It is illustrated in figure 1 the tunneling field-effect transistor structure chart with top gate structure based on two-dimensional material of the embodiment of the present invention.Tunneling field-effect transistor includes:
Support substrate 30, supporting substrate 30 can be silicon substrate, may also be other type of Semiconductor substrate, for instance, germanium substrate, GaAs substrate, InAs substrate, InSb substrate, GaSb substrate etc. on silicon substrate, insulating barrier on monocrystalline germanium, monocrystalline germanium silicon, polysilicon, poly-SiGe, insulating barrier.
Two-dimensional material layer 102, be positioned at support substrate 30 on, two-dimensional material layer 102 can be molybdenum bisuphide, tungsten disulfide or black phosphorus etc., thickness can be monoatomic layer and more than, it is preferred to 1~3 atomic layer.
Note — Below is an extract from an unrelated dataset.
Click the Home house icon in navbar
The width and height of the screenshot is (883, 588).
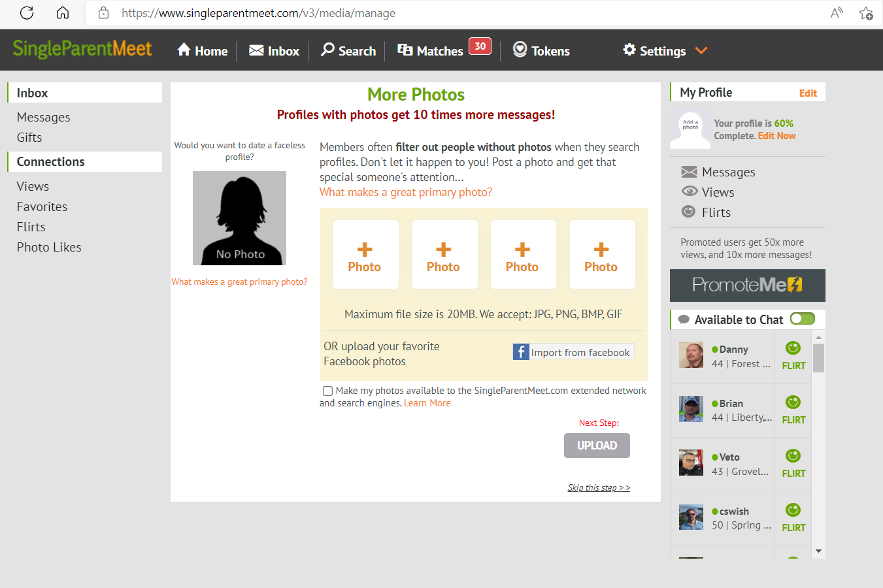click(x=184, y=50)
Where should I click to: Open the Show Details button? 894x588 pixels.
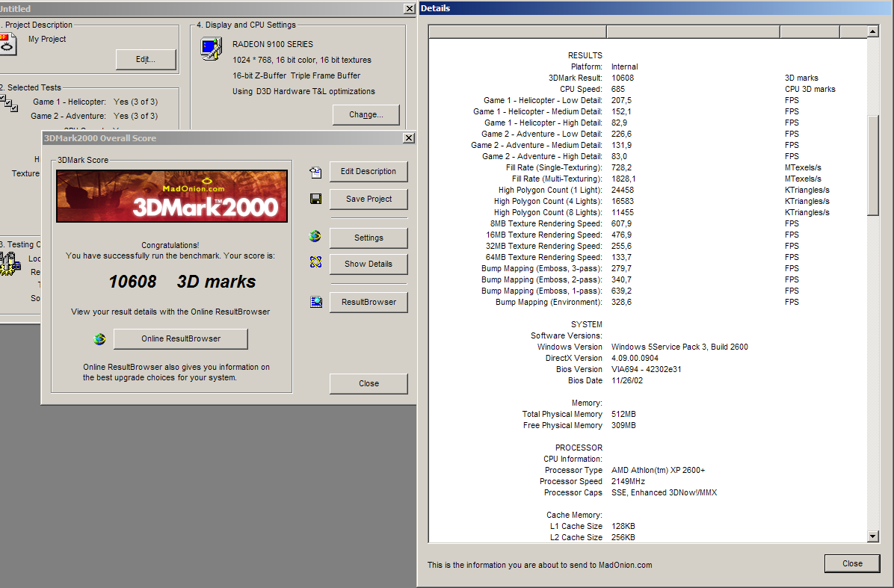point(369,264)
Metal source 104 and metal-drain 105, lay respectively at the both sides of described two-dimensional material layer 102, and described metal source 104 and metal-drain 105 have different work functions, form opposite polarity electrical contact with described two-dimensional material layer 102.Such as, two-dimensional material layer 102 is tungsten disulfide in one embodiment of the invention, metal source 104 is Titanium, form N-type at metal source 104 with the interface of two-dimensional material layer 102 to contact, metal-drain 105 is Metal Palladium, forms P type in metal-drain 105 with the interface of two-dimensional material layer 102 and contacts.Certainly, the metal material that above-mentioned metal source 104 and metal-drain 105 can also be had different work functions by other is formed, if electrical contact that can be contrary with two-dimensional material layer 102 internus.It is to say, when metal source 104 formed with two-dimensional material layer 102 P type contact time, metal-drain 105 forms N-type with two-dimensional material layer 102 and contacts;Otherwise, when metal source 104 formed with two-dimensional material layer 102 N-type contact time, metal-drain 105 forms P type with two-dimensional material layer 102 and contacts.
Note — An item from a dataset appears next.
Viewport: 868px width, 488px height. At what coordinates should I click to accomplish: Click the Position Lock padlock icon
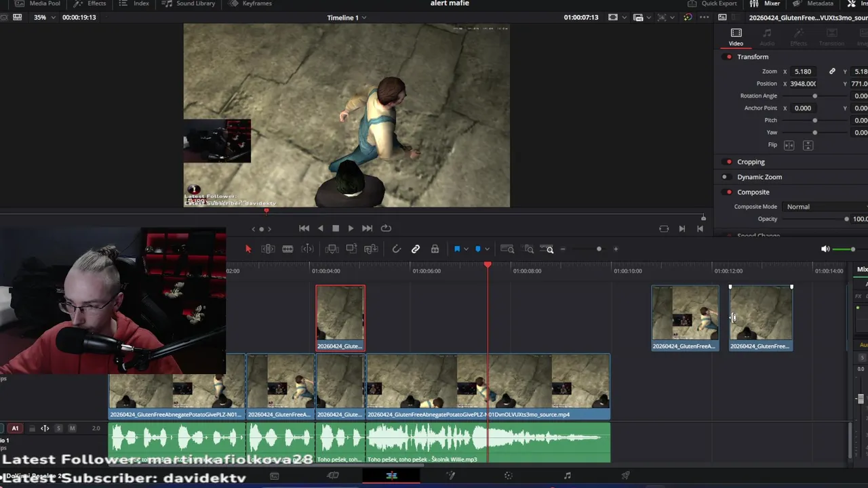point(435,249)
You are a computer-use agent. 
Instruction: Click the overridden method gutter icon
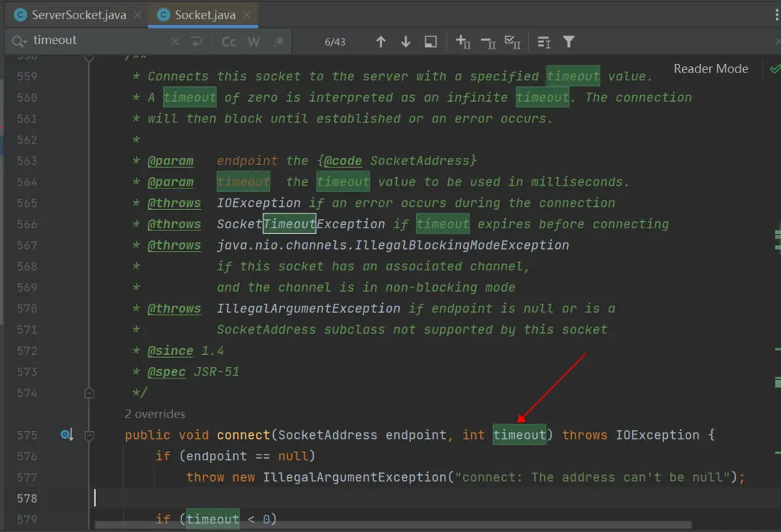pos(67,435)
The first grid is stacking, is positioned at the upper surface of two-dimensional material layer 102, and including first grid dielectric layer 101 and first gate electrode layer 100, wherein, first grid dielectric layer 101 is positioned on two-dimensional material layer 102, and first gate electrode layer 100 is positioned on first grid dielectric layer 101.Preferably, first grid dielectric layer 101 can be silicon oxide, silicon oxynitride or high K medium material etc., high K medium material such as hafnio oxide, HfO2, HfSiO, HfSiON, HfTaO, HfTiO etc., and other dielectric materials.First gate electrode layer 100 can include metal gate electrode or polysilicon etc., such as may include that Ti, TiAlx, TiN, TaNx, HfN, TiCx, TaCx, HfCx, Ru, TaNx, TiAlN, WCN, MoAlN, RuOx, polysilicon or other suitable materials or their combination.
Preferably, tunneling field-effect transistor also includes boundary layer 103, is positioned on two-dimensional material layer 102, as shown in Figure 2.Thereby, it is possible to improve source-drain electrode contact and the optimised devices electrology characteristic of device further.Boundary layer 103 can adopt TiO2、Al2O3Deng.
In one embodiment of the invention, tunneling field-effect transistor is back grid structure, as shown in Figure 3.Including supporting that substrate 30, two-dimensional material layer 102, the first grid be stacking, metal source 104 and metal-drain 105, wherein, the first grid is stacking, including first grid dielectric layer 101 and first gate electrode layer 100, and is positioned at the lower surface of two-dimensional material layer 102,
Metal source 104 and metal-drain 105, lay respectively at the both sides of two-dimensional material layer 102, and metal source 104 and metal-drain 105 have different work functions, form opposite polarity electrical contact with two-dimensional material layer 102.
Preferably, tunneling field-effect transistor also includes boundary layer 103, is positioned on two-dimensional material layer 102, as shown in Figure 4.
In one embodiment of the invention, tunneling field-effect transistor is double-gate structure, also include second gate stack, stacking with the first grid relative, it is positioned at another surface of two-dimensional material layer 102, including second gate dielectric layer 106 and second gate electrode layer 107, wherein, second gate dielectric layer 106 is positioned on two-dimensional material layer 102, second gate electrode layer 107, it is positioned on second gate dielectric layer 106, as shown in Figure 5.
Preferably, tunneling field-effect transistor also includes boundary layer 103, is positioned on two-dimensional material layer 102, as shown in Figure 6.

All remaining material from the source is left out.